Winkel et al describe a method similar to a single iteration of the MODO algorithm for prostate cancer; their proposed method performs a sequential optimization using the Monaco treatment planning system (Elekta AB, Stockholm, Sweden). Unlike their algorithm, MODO also reveals trade-offs, which is a goal of the Pareto-navigation features of the RaySearch-MCO algorithm. The Pareto-efficient frontier is determined by the user-defined optimization objectives. To the contrary, we argue the true objectives are unknown and should be determined on a patient-specific basis according to achievable dosimetry.
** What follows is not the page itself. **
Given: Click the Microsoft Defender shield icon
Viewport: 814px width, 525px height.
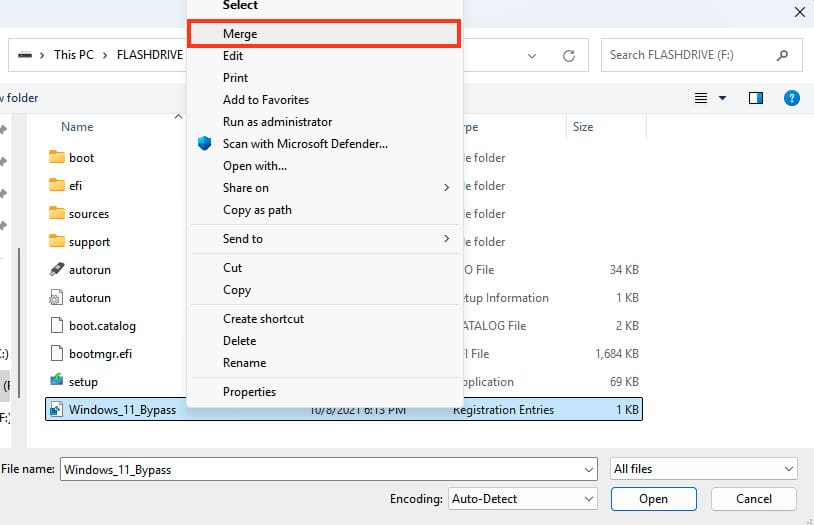Looking at the screenshot, I should coord(204,144).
As decision making in radiation therapy becomes more complex with the introduction of new technology and new clinical trial results, the set of patient-specific objectives becomes increasingly difficult to estimate for each patient. By incorporating an increasing number of decision variables in the automated planning process, we move away from the treatment planning system paradigm and into a treatment decision paradigm where many alternative treatment plans are presented to the physician for informed decision making and definition of patient-specific objectives. For example, MODO demonstrates that that increasing PTV-Dmax can significantly reduce OAR dose, and demonstrating this fact to physicians may change the definition of clinically acceptable plans.

Conclusions

We have developed an automated radiation therapy optimization algorithm that shows potential to conform to clinical constraints and reveal dosimetric trade-offs. The proposed algorithm has the potential to work with existing radiation therapy hardware and software (eg, with a commercial solver) and has the potential to transform radiation oncologist decision making into alternative-based, patient-specific plan selection. In considering alternative delivery techniques, the algorithm found that the ideal delivery technique to best spare a given OAR was patient dependent. Dosimetric trade-offs of 5 Gy or more were evident in 19 of 30 patients, and trade-offs of ≥5 Gy for multiple OARs was found for 7 of 30 patients primarily through increasing PTV-Dmax. The MODO algorithm has the potential to demonstrate ranges of patient-specific achievable dosimetry based on an array of factors.